Rester petits

L'été à Chicoutimi, il se produit ce qu'on appelle l'effet trou de beigne les fins de semaine. C'est-à-dire que la ville se vide de ses citoyens pour remplir les sites de villégiature. À titre d'exemple, le village de Saint-David de Falardeau compte 2800 habitants en temps normal alors que la population grimpe à près de 7000 habitants en période estivale.
Ce seul petit village abrite 1000 chalets autour des nombreux lacs parsemés sur ce territoire. Ce chiffre inclut les 500 chalets cossus dans le village alpin du Valinouët.
On retrouve le même phénomène avec les 4000 chalets autour du lac Saint-Jean et des milliers d'autres construits au lac Kénogami, au lac Otis et autour de la centaine de lacs situés en milieu périurbain, sans compter les nombreux terrains de camping occupés par une clientèle permanente.

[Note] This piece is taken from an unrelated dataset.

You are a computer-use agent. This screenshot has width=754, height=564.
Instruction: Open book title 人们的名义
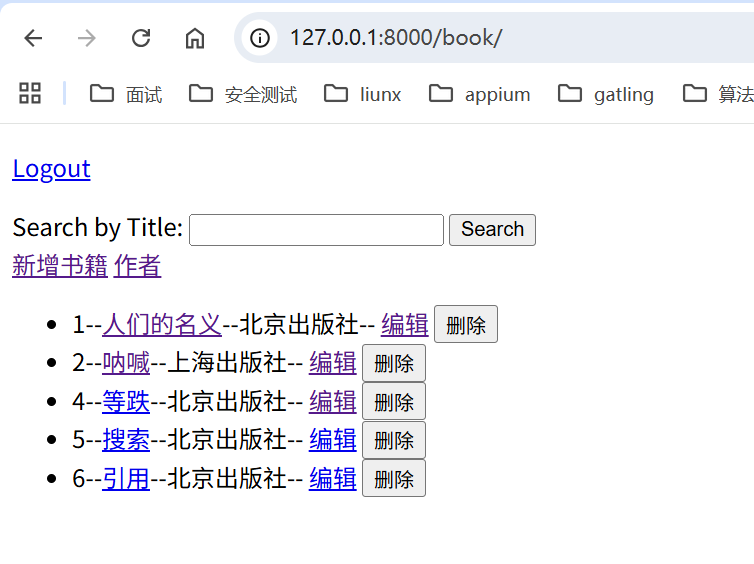pyautogui.click(x=162, y=325)
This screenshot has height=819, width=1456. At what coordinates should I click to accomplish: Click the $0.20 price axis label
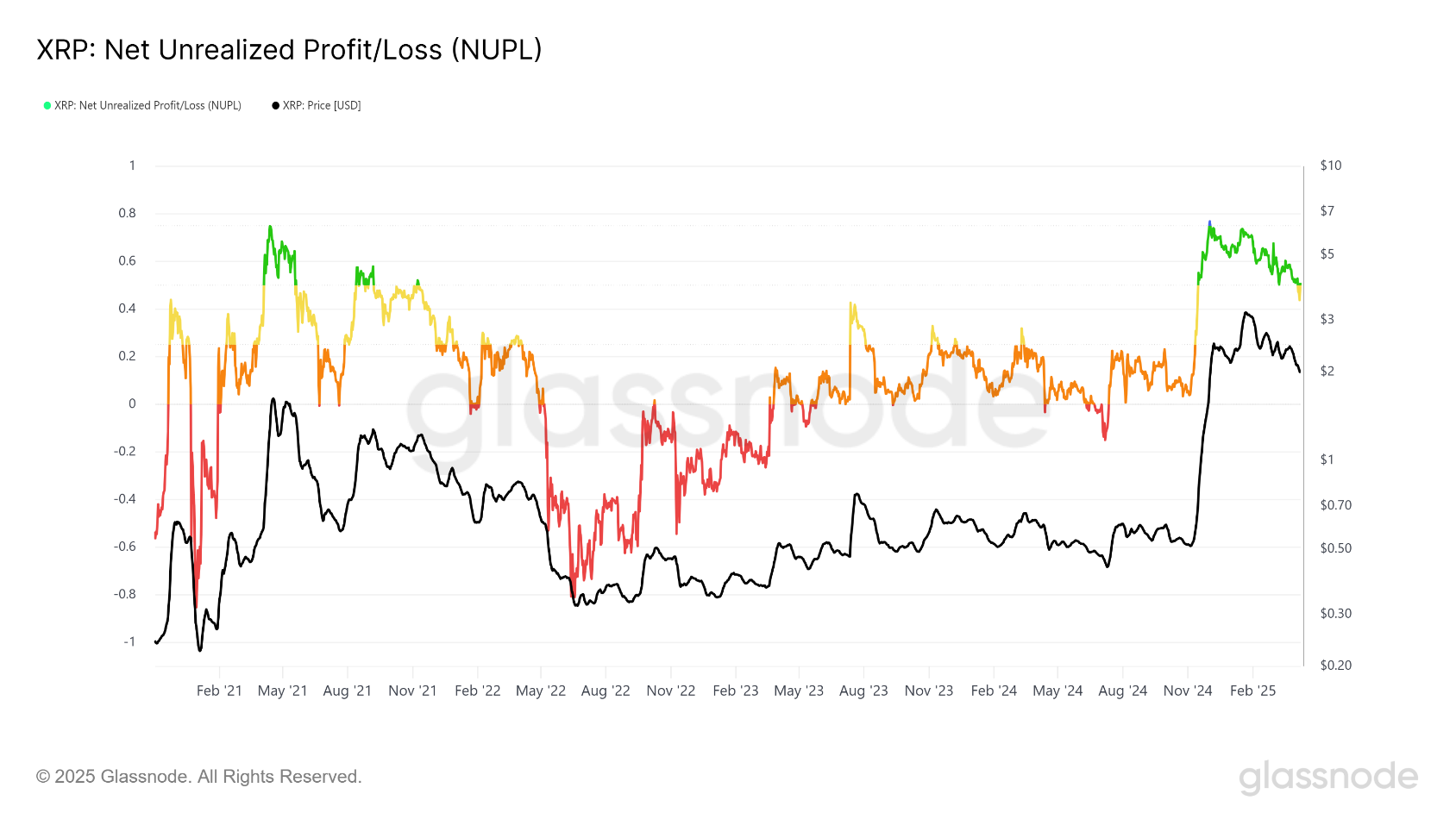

Ajoutez à cela les milliers de chalets de pêche qui se trouvent sur les zecs et le vaste territoire forestier qui est utilisé presque toutes les fins de semaine par les villégiateurs. Il est donc facile de conclure que l'activité principale des Saguenéens, l'été, c'est la villégiature. C'est en nature que se trouve la moitié de la population les fins de semaine en période estivale. D'où l'expression «trou de beigne», la ville centre se vide pour remplir les sites de villégiature tout autour.
Vous vous demandez sûrement ou je m'en vais avec cette réflexion? Je prends un grand détour, mais j'y arrive.
La villégiature et la vie de chalet sont tellement importantes pour les Saguenéens qu'il y a peu de raison de rester en ville les fins de semaine. Les deux seules occasions où les Saguenéens restent en ville durant l'été c'est pendant le Festival international des rythmes du monde et pendant le Festival des vins. C'est uniquement à ces deux occasions que la rue Racine est pleine à craquer et que les terrasses des restaurants débordent. Il n'y a que ces deux événements qui ont la force d'attraction nécessaire pour sortir le monde du bois et les faire veiller en ville.
On ne partira pas du chalet pour venir voir un spectacle des Trois accords sur une scène extérieure, mais on va rester en ville pour rencontrer des producteurs de vin, boire entre amis et prendre un repas sur une terrasse pour profiter de l'ambiance inégalée du Festival international des rythmes du monde.
J'espère que le maire de Saguenay va faire la différence entre les événements majeurs qui attirent du monde en ville et les événements de second ordre qui existent seulement pour distraire et amuser les citoyens quand il clame dans sa capsule de Ville en action que Saguenay va passer un tour en 2014 pour les spectacles.
Il y a des limites à payer des milliers de dollars en cachets à des artistes de l'extérieur pour nous distraire deux ou trois heures un soir d'été. Il faut payer quand il y a des impacts économiques, touristiques et culturels, payer pour offrir un spectacle gratuit dans le but de s'amuser; je pense qu'on n'a plus les moyens pour ça. Je suis bien d'accord avec le maire de couper dans les spectacles gratuits à condition qu'on choisisse où couper. Il faut soutenir ceux qui se distinguent et mettre la pédale douce pour les autres.
Si on n'encourage pas nos événements majeurs, les trois ou quatre importants qui se distinguent à travers la province, ils sont condamnés à rester petits. Il faut toujours investir dans des joueurs de concession et fouetter nos meilleurs joueurs si on veut marquer des buts, les autres vont suivre la parade.